Reports indicate that merger talks between Sprint and T-Mobile have been restarted. A combination of the third-largest and the fourth-largest wires carriers in the United States would result in an entity boasting of over 127 million customers. This would pose a formidable competitive threat to the largest and the second-largest wireless carriers, Verizon and AT&T. According to sources the reason T-Mobile and Sprint restarted the talks was so as to share in the burden of network investments.

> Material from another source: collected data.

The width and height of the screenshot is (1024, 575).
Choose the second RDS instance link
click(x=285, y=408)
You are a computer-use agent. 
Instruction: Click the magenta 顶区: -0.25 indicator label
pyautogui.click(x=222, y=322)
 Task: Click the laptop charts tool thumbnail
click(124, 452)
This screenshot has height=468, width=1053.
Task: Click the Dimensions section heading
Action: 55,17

Last year in November talks between the two firms were ended as a result of valuation disagreements. At the time Tim Hoettges, the chief executive officer of T-Mobile’s parent company Deutsche Telekom indicated that the door was still open for more discussions.

Huge debt

Since then the shares of Sprint have been on a downward trend, losing over 20% of their value as questions were raised over how effectively the wireless carrier can compete when it is struggling with long-term debt amounting to over $32 billion. The majority owner of Sprint, Softbank Group, has been making efforts aimed at trimming the debt and this includes raising cash by listing a mobile phone unit in Japan.

Sources said that one of the key considerations being made in the discussions is the ability of Deutsche Telekom to consolidate the earnings of T-Mobile. The German telecommunications giant owns 63% of T-Mobile and the wireless carrier has become one of its prized assets. In order to retain a majority interest in the resulting entity Deutsche Telekom would probably be required to add to its investment.

Lack of scale

After failing to strike a deal last year in November the chief executive officer of SoftBank, Masayoshi Son, indicated that he would pursue other options. Despite the customer base of Sprint having expanded under the leadership of Marcelo Claure, this has mostly been due to discounting. According to analysts Sprint does not possess the scaled required to make network investments and compete effectively in a market that is saturated.

“… impossible for Sprint to sustain on its own, and the same problems still exists with SoftBank and Sprint not comfortable with a minority stake. But ultimately you have to believe that these two companies will end up together,” said Craig Moffett, an analyst at MoffettNathanson LLC.

Though it is in a distant third position T-Mobile has performed better compared to Sprint by scoring sustained gains in market share through innovative offerings, good customer service and improvements in network performance.